Job Market Favors Seekers, Still Competitive

Despite the recession caused by the impact of COVID-19, Oregon State University graduates pursuing a career can look forward to a quickly recovering job market that remains competitive.  

Patrick O’Connor, Oregon’s regional employment economist for Benton, Linn, Marion, Polk, and Yamhill counties, predicts a swift economic recovery as soon as public health regulations are what they were pre-pandemic. 

Whereas Corvallis had a slower economic recovery in the 2008 recession, this recession is expected to be different. O’Connor anticipates a quick recovery because people saved money during the pandemic and will spend it when regulations are lifted.  

“It’s lining up to be very much a job seeker’s market,” O’Connor said to The Daily Barometer. “It’s going to be labor market forces that we haven’t seen for decades, probably since the 1990s.” 

Jonathan Stoll, the director of Career Education at Oregon State, said that though the prospects are promising, it is still important to stand out as a job candidate. 

“It’s still competitive,” Stoll told the Barometer. “There’s always going to be more than one person applying to a job.” 

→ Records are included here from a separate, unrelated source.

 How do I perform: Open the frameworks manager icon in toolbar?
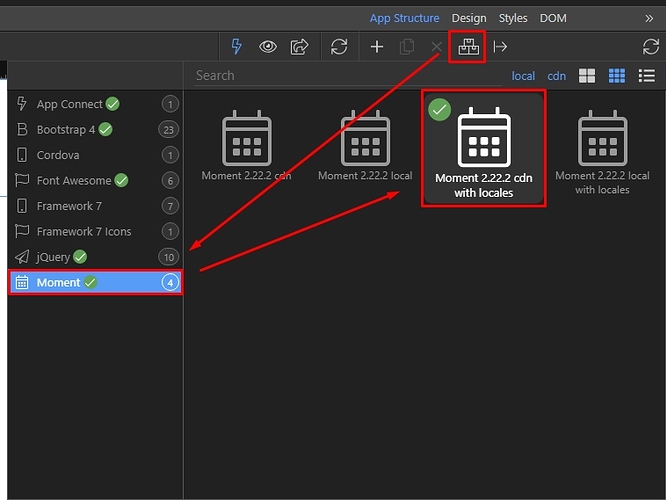467,47
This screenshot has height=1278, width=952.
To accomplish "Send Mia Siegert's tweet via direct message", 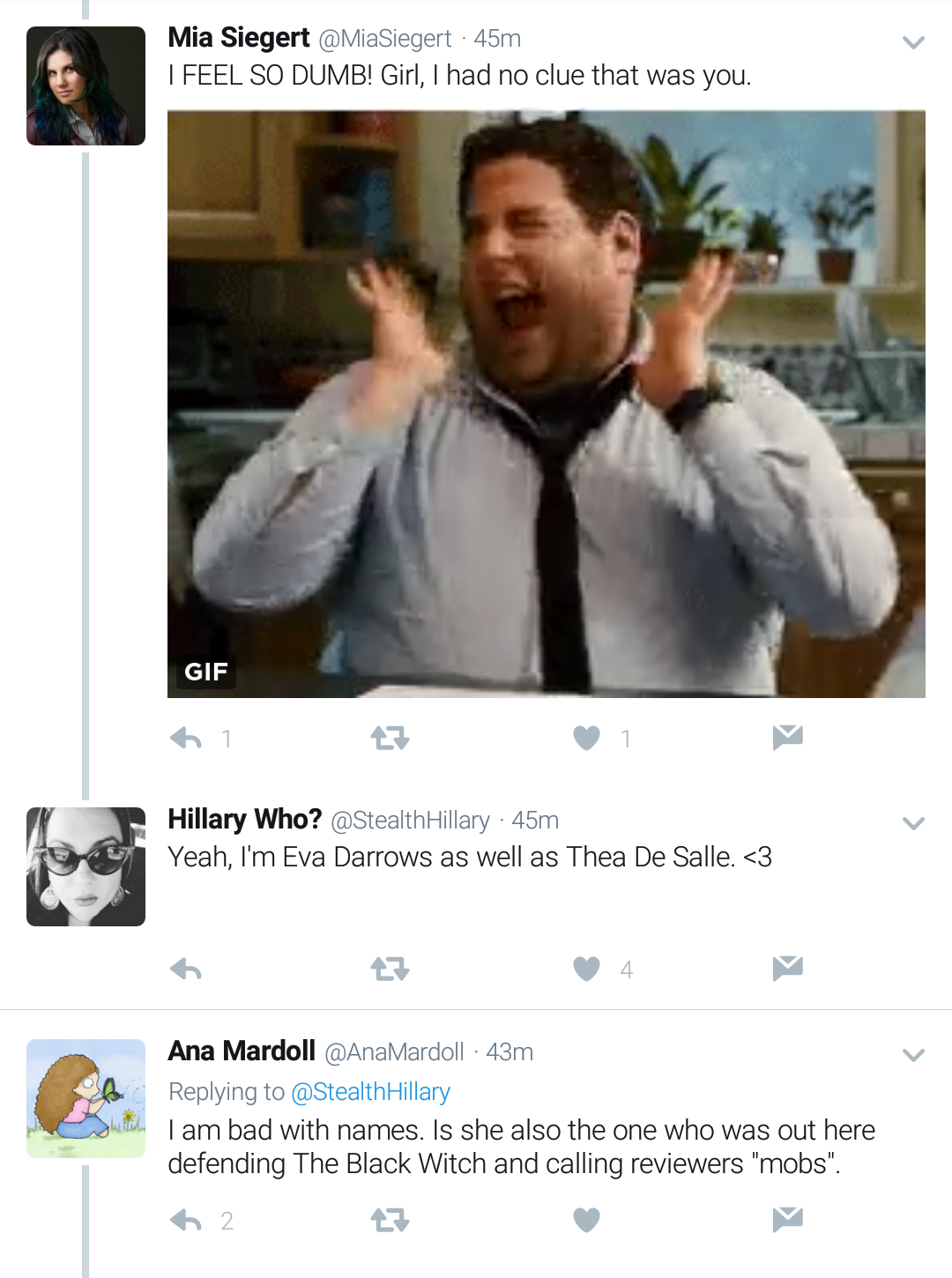I will (x=787, y=737).
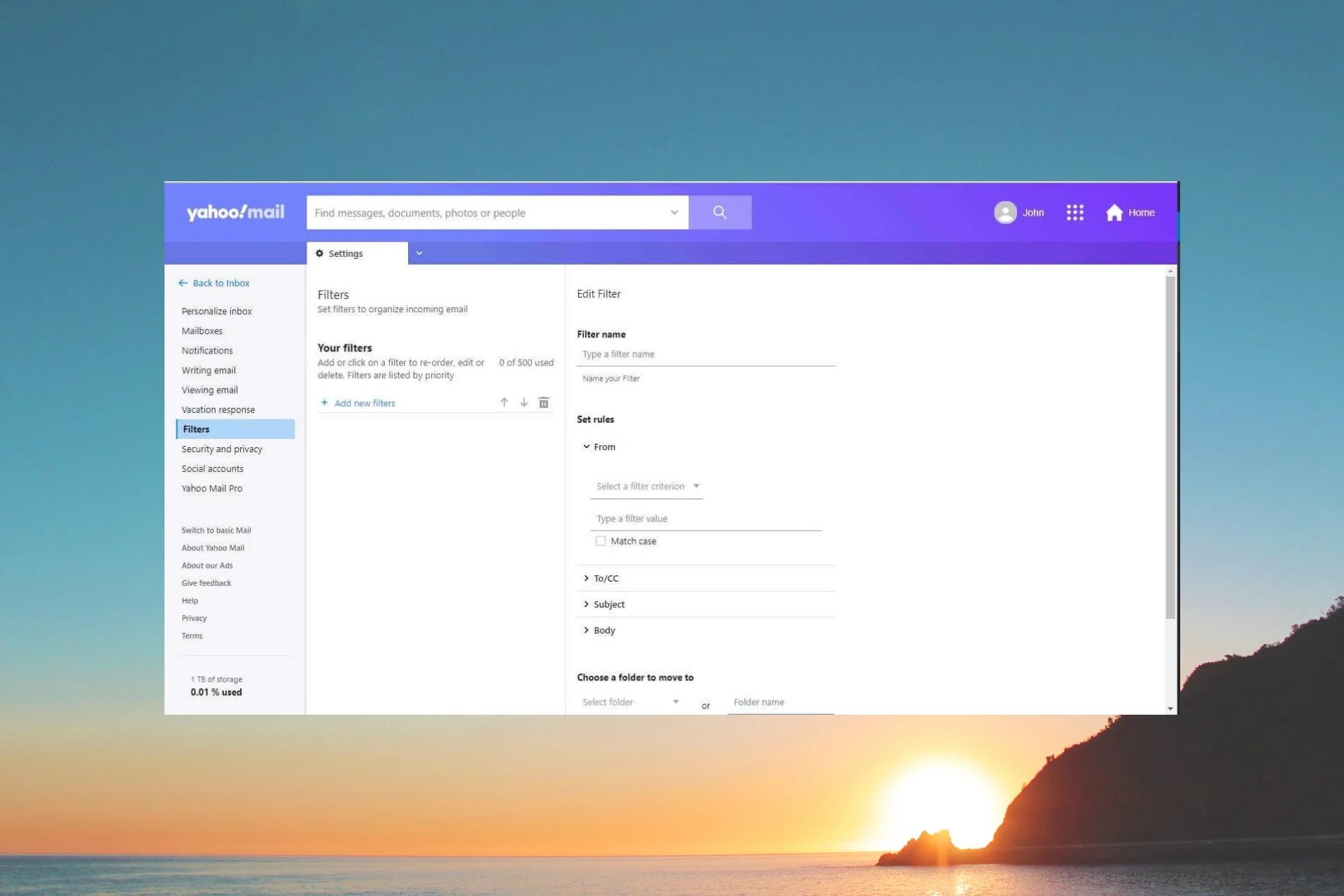Click the move filter down arrow icon

pos(523,401)
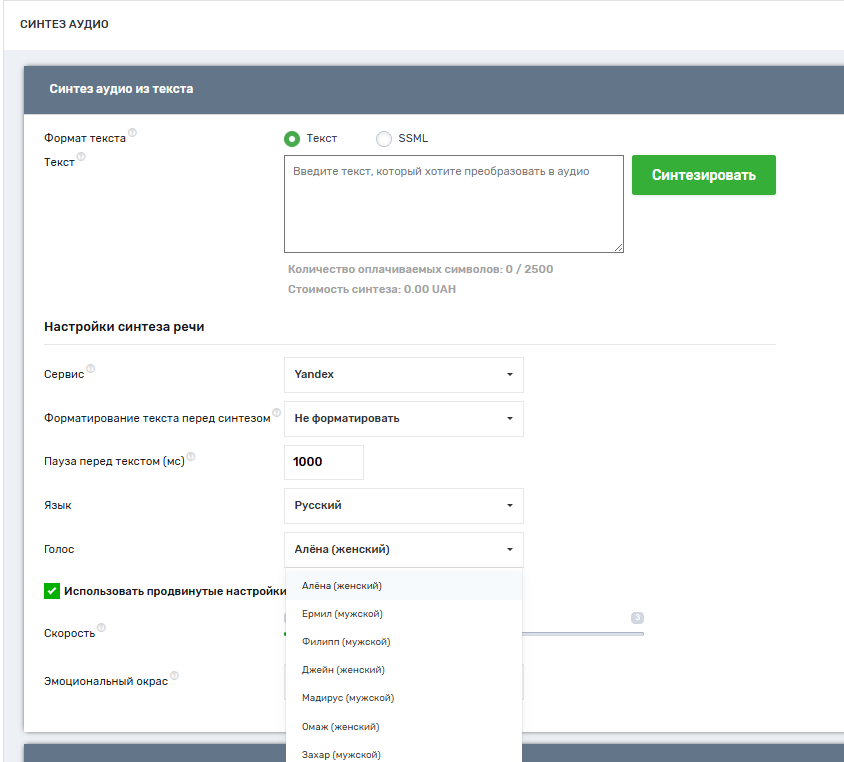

Stoll said when working with students he puts an emphasis on showing people related skills to businesses wanting to hire such as problem solving, cultural fluency, leadership and communication. He also encouraged students to look into the tools offered through the Career Development Center to assist in the job hunt.  

“The underlying value is believing in yourself and genuinely having confidence in who you are,” Stoll said. 

The most important thing is to find a professional network that has your back, especially during the pandemic. It is not so much what you know, Stoll said, it’s who you know and who knows you. Effort put into professional and social connections will help students with things from emotional support to job references when they want to enter the market after graduation. 

Stoll concluded with, “The COVID-19 pandemic has just accentuated what has already been important.”